If you are going to plot this properly, then we need 2 points to join. We now have (0, -12).
The second point we can find easily is the x-intercept, when y=0...
3x-2y=24
3x = 24
x = 24/3
--> x=8
--> so the point is (8,0)
This allows you to plot the first equation. How about plotting the second, the equation that is perpendicular?
well, it will fit the line y=mx+c again.
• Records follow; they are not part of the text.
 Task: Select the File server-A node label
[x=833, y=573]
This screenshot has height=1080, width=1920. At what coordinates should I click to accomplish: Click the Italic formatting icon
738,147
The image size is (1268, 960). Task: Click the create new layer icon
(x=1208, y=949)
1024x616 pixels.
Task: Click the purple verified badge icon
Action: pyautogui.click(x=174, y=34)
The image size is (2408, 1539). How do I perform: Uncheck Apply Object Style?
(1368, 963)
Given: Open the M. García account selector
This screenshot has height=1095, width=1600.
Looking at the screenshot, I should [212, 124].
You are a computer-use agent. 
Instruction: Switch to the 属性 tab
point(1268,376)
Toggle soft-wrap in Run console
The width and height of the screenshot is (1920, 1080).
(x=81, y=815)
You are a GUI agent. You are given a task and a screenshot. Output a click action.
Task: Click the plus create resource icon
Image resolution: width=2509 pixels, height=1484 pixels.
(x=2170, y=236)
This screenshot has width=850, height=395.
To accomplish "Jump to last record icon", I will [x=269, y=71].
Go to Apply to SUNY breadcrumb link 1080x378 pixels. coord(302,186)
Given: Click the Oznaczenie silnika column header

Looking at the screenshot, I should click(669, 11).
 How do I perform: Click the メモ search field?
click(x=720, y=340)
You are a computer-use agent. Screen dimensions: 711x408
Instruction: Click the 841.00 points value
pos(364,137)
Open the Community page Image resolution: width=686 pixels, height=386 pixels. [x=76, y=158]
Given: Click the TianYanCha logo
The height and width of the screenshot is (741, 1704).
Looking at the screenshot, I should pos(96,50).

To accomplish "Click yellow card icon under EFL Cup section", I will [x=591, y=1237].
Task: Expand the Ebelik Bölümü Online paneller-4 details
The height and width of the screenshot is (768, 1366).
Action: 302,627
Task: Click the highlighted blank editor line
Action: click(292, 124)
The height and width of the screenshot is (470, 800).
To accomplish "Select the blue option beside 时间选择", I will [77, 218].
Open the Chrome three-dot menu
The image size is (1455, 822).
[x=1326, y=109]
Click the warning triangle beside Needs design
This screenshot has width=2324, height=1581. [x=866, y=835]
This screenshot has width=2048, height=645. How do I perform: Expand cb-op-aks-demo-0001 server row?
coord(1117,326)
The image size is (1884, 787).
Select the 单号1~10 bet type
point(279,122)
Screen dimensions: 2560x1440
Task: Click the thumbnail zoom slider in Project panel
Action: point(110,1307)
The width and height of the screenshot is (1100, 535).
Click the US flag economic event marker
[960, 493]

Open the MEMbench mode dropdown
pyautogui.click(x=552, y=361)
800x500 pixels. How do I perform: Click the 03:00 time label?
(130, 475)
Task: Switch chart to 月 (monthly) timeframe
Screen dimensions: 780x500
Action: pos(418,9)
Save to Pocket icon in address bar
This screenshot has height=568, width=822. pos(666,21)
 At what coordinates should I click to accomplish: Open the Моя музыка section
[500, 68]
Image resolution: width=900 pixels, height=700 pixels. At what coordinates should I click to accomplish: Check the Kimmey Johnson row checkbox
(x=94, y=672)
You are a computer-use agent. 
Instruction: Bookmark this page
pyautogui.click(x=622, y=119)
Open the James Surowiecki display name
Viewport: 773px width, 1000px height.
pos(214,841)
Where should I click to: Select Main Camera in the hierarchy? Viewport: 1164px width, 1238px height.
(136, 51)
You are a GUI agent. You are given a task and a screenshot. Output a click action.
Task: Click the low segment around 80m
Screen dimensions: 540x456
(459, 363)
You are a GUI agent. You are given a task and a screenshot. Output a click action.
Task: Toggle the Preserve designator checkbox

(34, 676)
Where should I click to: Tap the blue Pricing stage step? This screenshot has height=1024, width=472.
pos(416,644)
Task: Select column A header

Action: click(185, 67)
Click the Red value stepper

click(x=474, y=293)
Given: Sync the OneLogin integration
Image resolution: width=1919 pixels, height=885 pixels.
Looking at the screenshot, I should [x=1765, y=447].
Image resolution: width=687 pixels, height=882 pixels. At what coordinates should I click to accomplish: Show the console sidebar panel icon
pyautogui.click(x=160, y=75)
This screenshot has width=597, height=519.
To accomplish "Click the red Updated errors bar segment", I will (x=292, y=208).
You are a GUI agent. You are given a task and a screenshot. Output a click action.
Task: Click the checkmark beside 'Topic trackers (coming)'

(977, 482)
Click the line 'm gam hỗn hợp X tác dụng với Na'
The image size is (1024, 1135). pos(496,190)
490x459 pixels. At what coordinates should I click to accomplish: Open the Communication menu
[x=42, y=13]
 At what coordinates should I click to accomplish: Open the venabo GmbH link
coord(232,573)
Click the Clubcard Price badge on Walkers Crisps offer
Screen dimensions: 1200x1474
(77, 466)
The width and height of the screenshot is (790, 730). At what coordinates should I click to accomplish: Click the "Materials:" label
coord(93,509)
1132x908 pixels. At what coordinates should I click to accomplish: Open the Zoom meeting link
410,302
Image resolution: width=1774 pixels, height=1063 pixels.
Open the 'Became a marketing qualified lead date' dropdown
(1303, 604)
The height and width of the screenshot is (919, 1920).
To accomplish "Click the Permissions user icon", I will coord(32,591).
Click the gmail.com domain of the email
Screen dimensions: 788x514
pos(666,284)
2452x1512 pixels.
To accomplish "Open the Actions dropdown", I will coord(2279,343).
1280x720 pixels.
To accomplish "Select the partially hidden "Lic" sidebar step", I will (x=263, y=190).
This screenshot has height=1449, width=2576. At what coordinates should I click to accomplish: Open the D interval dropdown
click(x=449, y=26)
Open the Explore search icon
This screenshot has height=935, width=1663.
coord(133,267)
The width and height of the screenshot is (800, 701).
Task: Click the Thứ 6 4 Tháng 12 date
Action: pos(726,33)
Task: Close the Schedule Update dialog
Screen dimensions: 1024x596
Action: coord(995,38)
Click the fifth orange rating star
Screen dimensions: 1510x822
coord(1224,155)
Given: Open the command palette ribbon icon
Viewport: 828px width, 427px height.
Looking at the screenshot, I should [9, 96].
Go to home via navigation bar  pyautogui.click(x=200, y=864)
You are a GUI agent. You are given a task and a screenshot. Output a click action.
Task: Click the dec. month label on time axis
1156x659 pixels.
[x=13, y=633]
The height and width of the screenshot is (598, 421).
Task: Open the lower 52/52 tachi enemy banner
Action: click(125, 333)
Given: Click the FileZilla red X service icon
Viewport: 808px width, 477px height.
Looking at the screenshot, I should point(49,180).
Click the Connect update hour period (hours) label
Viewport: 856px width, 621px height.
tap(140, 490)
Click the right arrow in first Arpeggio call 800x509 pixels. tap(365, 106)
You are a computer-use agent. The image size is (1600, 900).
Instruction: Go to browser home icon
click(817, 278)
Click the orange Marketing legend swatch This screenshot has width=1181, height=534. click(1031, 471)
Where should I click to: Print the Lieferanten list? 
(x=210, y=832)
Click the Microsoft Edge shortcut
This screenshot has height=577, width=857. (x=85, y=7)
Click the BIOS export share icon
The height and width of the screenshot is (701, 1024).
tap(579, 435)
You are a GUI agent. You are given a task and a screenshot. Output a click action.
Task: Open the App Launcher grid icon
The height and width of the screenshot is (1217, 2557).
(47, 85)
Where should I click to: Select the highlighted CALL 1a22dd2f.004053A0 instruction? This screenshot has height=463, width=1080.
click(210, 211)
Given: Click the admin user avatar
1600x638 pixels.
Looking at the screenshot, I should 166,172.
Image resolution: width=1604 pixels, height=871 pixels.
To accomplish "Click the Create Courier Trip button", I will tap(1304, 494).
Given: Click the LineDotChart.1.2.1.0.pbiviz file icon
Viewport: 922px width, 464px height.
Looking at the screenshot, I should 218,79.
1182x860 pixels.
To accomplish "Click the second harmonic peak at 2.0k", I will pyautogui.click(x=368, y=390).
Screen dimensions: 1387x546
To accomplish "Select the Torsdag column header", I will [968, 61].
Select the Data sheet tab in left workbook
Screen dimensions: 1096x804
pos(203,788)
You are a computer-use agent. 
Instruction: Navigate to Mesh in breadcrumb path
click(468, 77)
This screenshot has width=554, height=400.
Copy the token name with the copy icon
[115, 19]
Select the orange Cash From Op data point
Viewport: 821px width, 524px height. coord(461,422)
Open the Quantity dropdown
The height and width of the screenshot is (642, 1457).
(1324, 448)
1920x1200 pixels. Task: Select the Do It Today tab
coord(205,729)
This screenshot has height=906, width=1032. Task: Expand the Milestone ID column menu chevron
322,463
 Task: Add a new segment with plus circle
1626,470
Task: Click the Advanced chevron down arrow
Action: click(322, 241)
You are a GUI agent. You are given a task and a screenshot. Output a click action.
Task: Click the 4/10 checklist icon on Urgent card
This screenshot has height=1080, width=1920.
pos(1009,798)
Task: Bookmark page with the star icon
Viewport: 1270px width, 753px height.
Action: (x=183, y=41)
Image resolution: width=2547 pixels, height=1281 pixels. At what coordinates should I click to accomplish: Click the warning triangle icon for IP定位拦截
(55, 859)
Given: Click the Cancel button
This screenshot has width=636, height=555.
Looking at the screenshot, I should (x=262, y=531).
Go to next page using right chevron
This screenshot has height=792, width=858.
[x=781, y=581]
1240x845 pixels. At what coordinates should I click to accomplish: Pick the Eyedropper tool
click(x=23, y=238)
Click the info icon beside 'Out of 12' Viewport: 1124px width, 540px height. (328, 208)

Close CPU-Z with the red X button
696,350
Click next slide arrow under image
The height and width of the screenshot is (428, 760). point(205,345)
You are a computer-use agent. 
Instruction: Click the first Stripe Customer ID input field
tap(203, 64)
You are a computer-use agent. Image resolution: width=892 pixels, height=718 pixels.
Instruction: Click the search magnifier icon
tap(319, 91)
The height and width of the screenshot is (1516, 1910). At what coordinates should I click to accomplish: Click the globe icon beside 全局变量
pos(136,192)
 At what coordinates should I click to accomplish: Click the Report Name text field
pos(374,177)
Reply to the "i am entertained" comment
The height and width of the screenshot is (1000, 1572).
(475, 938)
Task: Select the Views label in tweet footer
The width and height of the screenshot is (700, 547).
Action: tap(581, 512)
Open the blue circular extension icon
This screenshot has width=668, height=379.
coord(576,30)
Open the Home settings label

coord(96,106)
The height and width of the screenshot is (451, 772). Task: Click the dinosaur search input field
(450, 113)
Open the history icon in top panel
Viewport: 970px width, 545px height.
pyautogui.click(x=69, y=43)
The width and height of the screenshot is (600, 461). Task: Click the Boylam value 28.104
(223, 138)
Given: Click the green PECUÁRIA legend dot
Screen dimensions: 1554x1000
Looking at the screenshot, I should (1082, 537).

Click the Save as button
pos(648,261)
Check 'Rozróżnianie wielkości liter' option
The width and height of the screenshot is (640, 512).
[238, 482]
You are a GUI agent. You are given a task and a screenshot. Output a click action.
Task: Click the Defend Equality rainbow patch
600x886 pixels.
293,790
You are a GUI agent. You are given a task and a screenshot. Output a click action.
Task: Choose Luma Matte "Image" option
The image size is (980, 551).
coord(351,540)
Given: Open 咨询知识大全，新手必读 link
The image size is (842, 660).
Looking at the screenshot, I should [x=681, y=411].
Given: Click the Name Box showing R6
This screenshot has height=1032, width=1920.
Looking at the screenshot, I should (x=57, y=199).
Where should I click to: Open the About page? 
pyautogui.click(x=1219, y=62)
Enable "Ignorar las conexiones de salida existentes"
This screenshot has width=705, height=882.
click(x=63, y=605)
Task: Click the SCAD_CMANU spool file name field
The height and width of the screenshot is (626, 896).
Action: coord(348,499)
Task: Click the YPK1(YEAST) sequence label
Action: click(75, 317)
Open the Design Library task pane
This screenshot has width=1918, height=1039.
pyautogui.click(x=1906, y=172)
We need its gradient and y-intercept.
Its gradient is -2/3... 2 lines perpendicular to each other will have their gradients m and n where mn=-1. This is ALWAYS true
(eg if one gradient is 3, the other will be -1/3 etc)
so, we have y = -(2/3)x + c
To find c, we need to know a (x,y) pair, which we do, because we know the line goes through the point (8,0), so 0 = -(2/3)(8) + c
-16/3 + c = 0
c = 16/3
--> equation is y = -(2/3)x + 16/3
now to find another point on this line, to draw the straight line... pick the easiest one you can, as ever... so when x=0, y = 16/3, so now you can plot the line.
jon.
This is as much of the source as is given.